I did not see the original post, but from what I read here you are not to blame. It's like me saying I'm to blame for issuing warnings for art theft on FAC. Hence my idiocy reply


----------



## Artograph (Sep 9, 2008)

I like to offer something here....?  Maybe we could have a standardized _"I quit"_ letter...?  You know...it might go something like this...  

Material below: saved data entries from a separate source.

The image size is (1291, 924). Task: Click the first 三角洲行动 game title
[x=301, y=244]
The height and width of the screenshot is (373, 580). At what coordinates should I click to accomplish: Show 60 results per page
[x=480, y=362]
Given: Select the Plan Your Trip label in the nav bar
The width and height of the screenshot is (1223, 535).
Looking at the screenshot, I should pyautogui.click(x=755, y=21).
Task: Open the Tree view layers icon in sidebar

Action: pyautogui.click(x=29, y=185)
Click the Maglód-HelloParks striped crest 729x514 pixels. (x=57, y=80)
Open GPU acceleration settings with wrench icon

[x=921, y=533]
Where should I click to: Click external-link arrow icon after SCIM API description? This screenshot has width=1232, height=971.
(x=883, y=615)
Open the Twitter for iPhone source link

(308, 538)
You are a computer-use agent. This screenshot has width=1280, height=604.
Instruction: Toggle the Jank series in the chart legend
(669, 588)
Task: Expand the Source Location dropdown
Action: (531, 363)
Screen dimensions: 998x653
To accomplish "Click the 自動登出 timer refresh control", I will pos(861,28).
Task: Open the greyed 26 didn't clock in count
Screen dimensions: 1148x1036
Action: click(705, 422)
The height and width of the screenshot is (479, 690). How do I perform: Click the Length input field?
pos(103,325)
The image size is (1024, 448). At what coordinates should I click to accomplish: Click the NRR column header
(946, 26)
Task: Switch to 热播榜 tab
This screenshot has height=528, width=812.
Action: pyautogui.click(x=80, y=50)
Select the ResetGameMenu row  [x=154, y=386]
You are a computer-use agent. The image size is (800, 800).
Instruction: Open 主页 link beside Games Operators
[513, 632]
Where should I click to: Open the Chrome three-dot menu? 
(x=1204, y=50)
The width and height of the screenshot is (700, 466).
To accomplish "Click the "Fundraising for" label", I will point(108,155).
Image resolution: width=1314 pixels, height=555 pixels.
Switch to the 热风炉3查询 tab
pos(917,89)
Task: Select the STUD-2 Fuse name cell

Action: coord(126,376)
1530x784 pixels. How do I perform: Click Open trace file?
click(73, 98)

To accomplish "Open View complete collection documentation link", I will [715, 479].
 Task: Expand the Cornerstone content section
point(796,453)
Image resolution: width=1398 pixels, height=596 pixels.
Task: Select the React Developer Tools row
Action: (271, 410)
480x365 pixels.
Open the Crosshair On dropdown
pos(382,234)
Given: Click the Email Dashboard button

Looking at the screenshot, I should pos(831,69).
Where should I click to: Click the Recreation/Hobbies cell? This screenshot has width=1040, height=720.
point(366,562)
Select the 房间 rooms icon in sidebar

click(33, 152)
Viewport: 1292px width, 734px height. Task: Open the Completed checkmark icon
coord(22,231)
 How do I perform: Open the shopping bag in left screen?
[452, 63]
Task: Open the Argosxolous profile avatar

*"To whom it may concern:  *

*I'm leaving.  I just wanted to let you know.  My absence might go un-noticed, and well, we couldn't have that, now could we?  So I thought I'd let you know.   So, this, this here....this is your notice.  I'm going, and never coming back. *

*So, good bye. *

*I'm leaving and there's nothing you can do about...don't try to stop me.  I've made up my mind, and it can't be changed...so...this is it.  Bye.*

*I'm leaving now.....but before I go, I'd just like to say that I was wronged.  *

*Wronged.  *

*You, who did the wronging, know who you are.  ...And you know what you did!  So...good bye forEVER!*

*Just one more thing...just so you know, even if you begged me to stay, I'm still leaving.  I'm not coming back.  It's your loss.....I'm gone for good.  Gone for good this time.*

*Oh, and by the way...I know you never liked me to begin with.  You, you had it in for me from the start.  Well, I hope you are happy, because this is good bye.  ...Forever....and ever.....and ever.........*

*....And ever......*

*Sincerely, ("your name here")*


Well,  What do you think?
:greenpbl:


----------



## terri (Sep 9, 2008)




----------



## manaheim (Sep 9, 2008)

You people are all so IMMATURE.





I love it.


----------



## Battou (Sep 9, 2008)

Artograph said:


> I like to offer something here....?  Maybe we could have a standardized _"I quit"_ letter...?  You know...it might go something like this...
> 
> 
> *"To whom it may concern:  *
> ...



I think...it should be filled out in triplicate


----------



## Hawaii Five-O (Sep 9, 2008)

There is always a lot of people fumbling around in these types of threads and some how these types of threads usually turn into fluff threads.


----------



## Mitica100 (Sep 9, 2008)

Lisa B said:


> Crystal Who???



Crystal Queen of Drama!

Well, Crystal, I hope you have 'more fun' on the other forum! Don't let the Forum Door hit you in the posterior on your way out.

Arto, that's a grrrrreat letter of 'resignation'... We should adopt it! 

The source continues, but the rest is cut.